1 ConnectSF began with scenario and vision development in 2017, in collaboration with the Futures Task Force and conversations with the general public. The preferred scenario (Building Bridges) is now informing a subway vision, the next countywide transportation plan, a transit corridors study, a streets and freeway study, and an update to the transportation element of the general plan. See connectsf.org/

2 MTC Horizons is an 18-month “blue sky” planning effort, tackling questions that are not explored in a typical Regional Transportation Plan/Sustainable Community Strategies framework.
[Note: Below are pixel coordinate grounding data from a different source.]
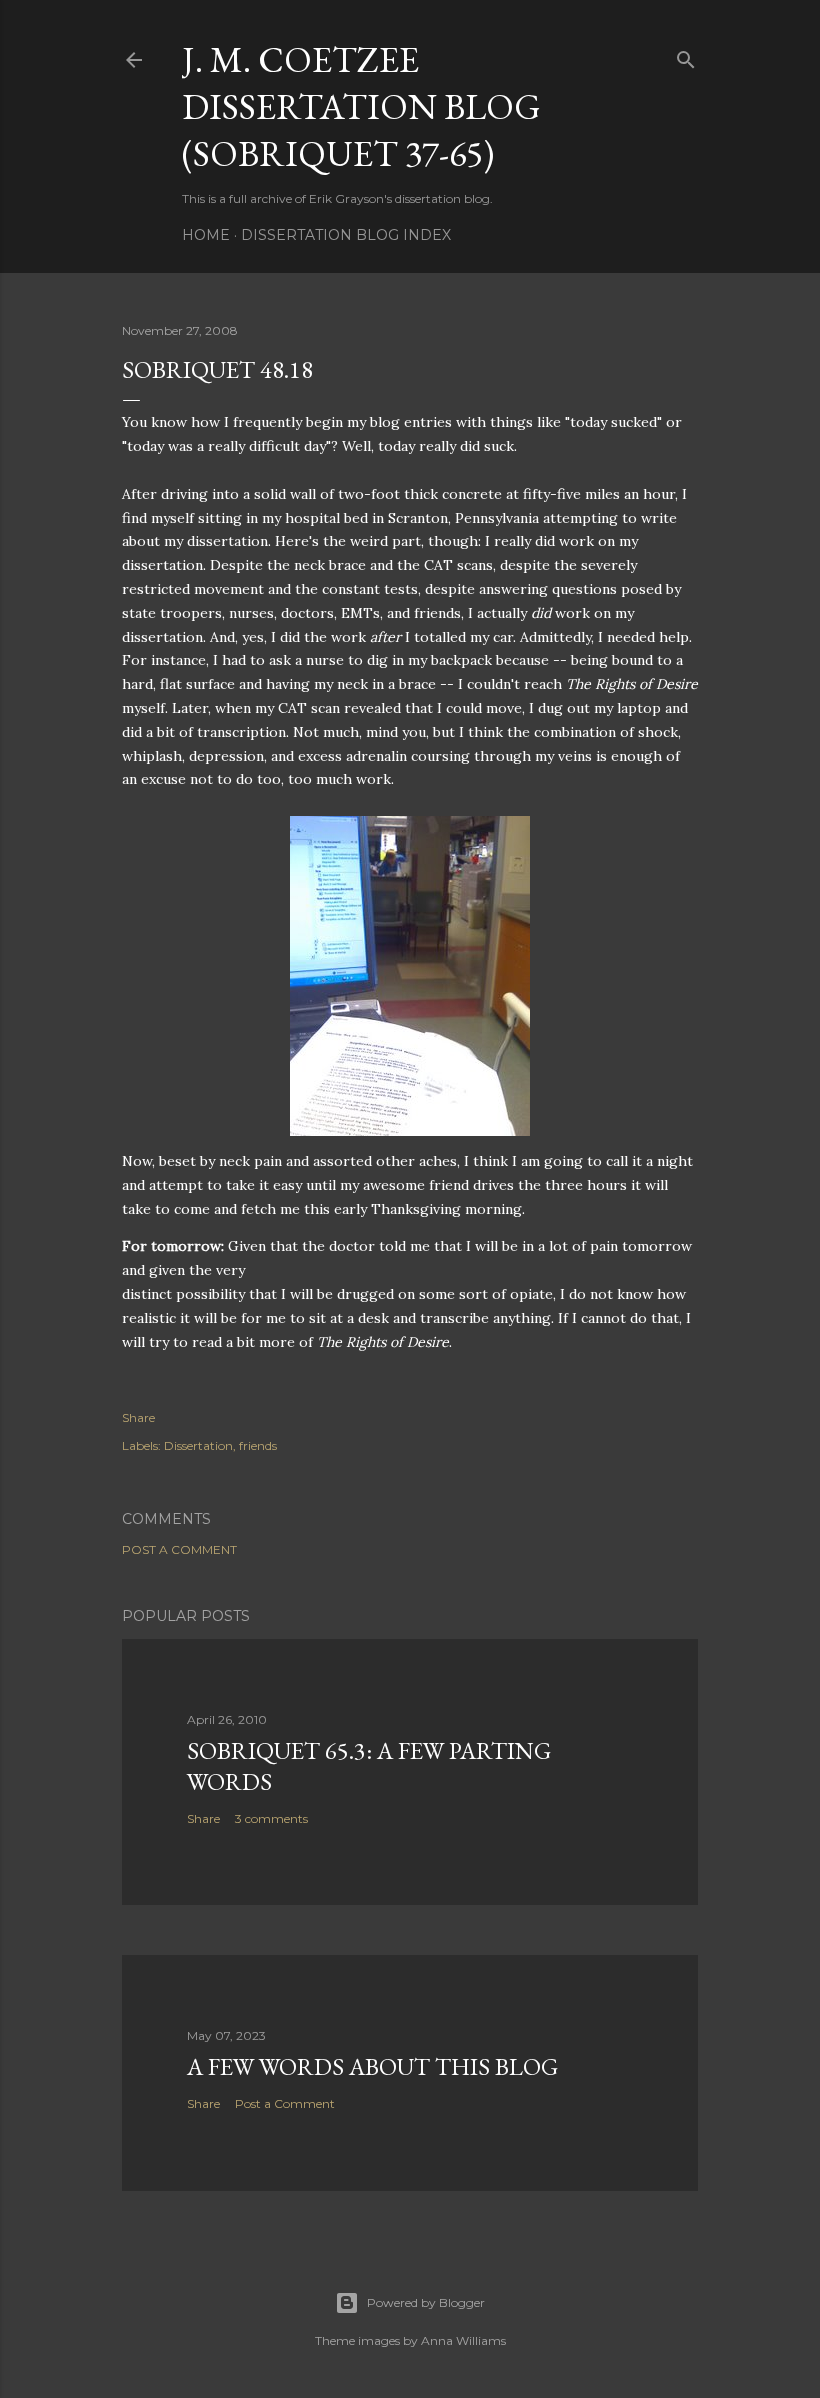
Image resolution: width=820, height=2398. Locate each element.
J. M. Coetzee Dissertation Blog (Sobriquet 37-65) (361, 106)
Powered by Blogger (426, 2302)
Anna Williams (463, 2340)
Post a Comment (179, 1549)
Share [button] (138, 1417)
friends (258, 1445)
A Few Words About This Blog (372, 2066)
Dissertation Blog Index (346, 235)
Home (206, 235)
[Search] (686, 55)
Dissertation (198, 1445)
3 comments (271, 1818)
Policies and projects that make sense across multiple futures — thus demonstrating their resilience to potential headwinds — would be considered top priorities for incorporation in the next RTP/SCS. For example, the previous Plan Bay Area 2040 offered just one single jobs and population forecast for 2040. See mtc.ca.gov/our-work/plans-projects/horizon

3 SPUR has developed four scenarios for its regional strategy work: Gated Utopia, Bunker Bay Area, Rust Belt West, and A New Social Compact. See “Four Future Scenarios for the San Francisco Bay Area,” August 2018, www.spur.org/publications/spur-report/2018-08-22/four-future-scenarios-san-francisco-bay-area

Ratna Amin is SPUR’s Transportation Policy Director.

Nicole Boyer, Chester Fung and Doug Johnson contributed to this article.